哺乳動物の行動や体温の日内リズムを生み出す概日時計は,時計遺伝子のプロモーター上のシスエレメントが仲介する転写レベルのフィードバックループによって成立していると考えられている(2017年ノーベル生理学・医学賞:体内時計を生み出す遺伝子機構の発見).しかしながら,このモデルの論理的根拠は時計遺伝子のタンパク質コーディング領域を欠落させた遺伝学的見地に基づいており2),実際にノンコーディング領域のシスエレメントを介したフィードバックループが生体のリズム形成に不可欠であるかどうかは未解明であった.シアノバクテリアにおいては転写が阻害された条件においても時計タンパク質のリン酸化の概日変動が継続する3).またヒトにおいても脱核し転写が行われない細胞である赤血球が酸化還元反応において概日リズムを示すことが報告され,従来のモデルに合わない分子時計機構の存在が議論され始めている4, 5).このような中,我々は今回,体内時計遺伝子の転写フィードバックループの要となるシス制御エレメントが概日時計の安定的な振動の維持に不可欠であることを示した.具体的には,哺乳類の体内時計の中核機能を担うとされるPeriod2遺伝子(以下Per2)の5′上流プロモーター領域に存在するシスエレメントE′-boxに点変異を導入したマウスをpiggyBacトランスポゾン法を用いて作製し(図1),その表現型を詳細に解析した(図2,図3).本稿ではこのPer2 E′-box点変異マウス(以下,Per2 E′m/mマウスと呼ぶ)を用いた解析によって明らかになったPer2 E′-boxの個体・組織・細胞レベルの概日リズム形成における役割を過去の関連する文献とともに紹介する.
(A)概日振動を生み出す時計遺伝子の転写翻訳フィードバックループ.振動子であるPer2のフィードバック制御の要となるシスエレメントE′-boxに点変異を導入した.(B) piggyBac法を用いたゲノム改変スキーム.Per2 E′-boxのCACGTT配列をGCTAGTに改変した.数字はPer2の推定転写開始点(+1)からの位置.E1:exon 1, E2:exon 2, PB-Neo cassette:第一イントロン中のTTAAサイト(+600から+603)に挿入されたネオマイシン耐性遺伝子(Neo)をコードするpiggyBacトランスポゾン.(C)相同組換えにより得たF1ヘテロマウス(+/PB-Neo)をROSA26-PBaseマウスと交配し,得られたマーカーカセットを持たないE′-box変異マウス(+/m)をC57BL/6Jへ戻し交配した.このマウスは,E′-boxのみに点変異が入っており,PB-Neo cassetteが元のゲノム配列を変化させることなくシームレスに消え去っていることをシークエンス解析により確認した1).文献1より引用改変.
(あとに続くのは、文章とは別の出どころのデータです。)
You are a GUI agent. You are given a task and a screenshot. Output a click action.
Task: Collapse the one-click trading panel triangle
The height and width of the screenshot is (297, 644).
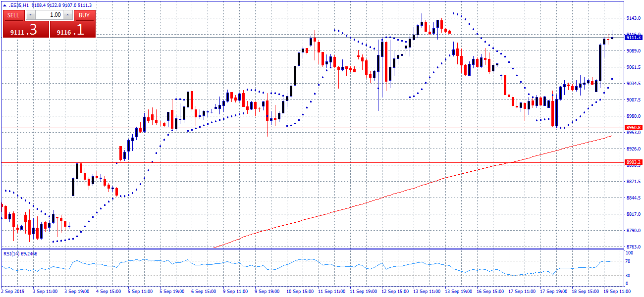click(x=5, y=5)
(A)細胞時計の振動形成におけるPer2 E′-boxの影響.Per2 E′+/+とPer2 E′m/mのマウス肺線維芽細胞におけるPER2タンパク質の発現プロファイル(n=3).Dex:デキサメサゾン.(B)中枢時計の振動形成におけるPer2 E′-boxの影響.Per2 E′+/+(n=5), Per2 E′m/m(n=5), およびPer2 E′m/m; Per1+/−(n=5)のSCN切片培養におけるBmal1-Elucの生物発光.detrendしたデータを示す.文献1より引用改変.
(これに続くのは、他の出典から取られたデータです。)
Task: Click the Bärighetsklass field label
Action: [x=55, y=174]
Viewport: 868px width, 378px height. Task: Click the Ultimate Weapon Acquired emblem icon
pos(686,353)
(A)恒常明(LL)条件におけるPer2 E′+/+とPer2 E′m/mのアクトグラム(左).LL条件下における一定期間ごとの概日性リズムの強さ(FFT power, 右)(**P<0.01, Per2 E′+/+:n=7, Per2 E′m/m:n=9).(B)LL条件下における体温.体温が平均以上の時間をプロット(左).LL条件にしてから7日目から21日目までにおいて体温が上位20%の時間帯をプロット(右)(*P<0.05, Per2 E′+/+:n=3, Per2 E′m/m:n=3).(C)8時間位相前進させたときのPer2 E′+/+とPer2 E′m/mのアクトグラム(左).8時間位相前進させたときの活動開始位相の推移(中央).再同調が半分回復するのに要した日数(PS50, 右)(***P<0.0001, Per2 E′+/+:n=7, Per2 E′m/m:n=9).(D) 1日のみ新明暗環境下(8時間位相前進)で飼育し,その後恒暗条件下で飼育したときのPer2 E′+/+とPer2 E′m/mのアクトグラム(左),活動開始点位相の推移(中央),位相前進した時間(右)(***P<0.0001, Per2 E′+/+:n=7, Per2 E′m/m:n=11).文献1より引用改変.
最初に,末梢組織から採取した初代培養細胞を用いて時計遺伝子の発現リズムをmRNAおよびタンパク質レベルにおいて追跡し,細胞自律的な概日リズム形成におけるPer2 E′-boxの役割を調べた(図2A).具体的には,野生型マウスとPer2 E′m/mマウスの肺の線維芽細胞を培養し,デキサメサゾン投与による細胞時計のリセットを行った後,4時間ごとに80時間にわたって細胞を回収し,PER2の発現変化を自作の抗PER2抗体6)を用いてまずウエスタンブロットにより追跡した(図2A).野生型では予想どおり4周期にわたってPER2のタンパク質発現量およびリン酸化量(電気泳動における易動度)に明瞭な概日変動が認められた6).ところが,これとは対照的に,Per2 E′m/m細胞ではデキサメサゾン刺激後の一過性の発現サージは認められるものの,その後のPER2の発現には正常なサーカディアンリズムが認められなかった(図2A).重要なことに,発現量のみならず易動度の変化もみえなくなることから,Per2 E′-boxを失うと翻訳後のリン酸化リズムも維持できなくなることが証明された.さらに,Per2およびその他のすべての時計遺伝子群(Per1, Per3, Cry1, Cry2, Bmal1, Nr1d1, Dbp, E4bp4)のmRNAの発現パターンを定量的RT-PCRにより調べたところ,すべての遺伝子で野生型の細胞でみられる特徴的な発現リズムがPer2 E′m/m細胞では失われてしまうことから,細胞自律的な振動の発生にはPer2遺伝子のE′-boxが必須であることがわかった1).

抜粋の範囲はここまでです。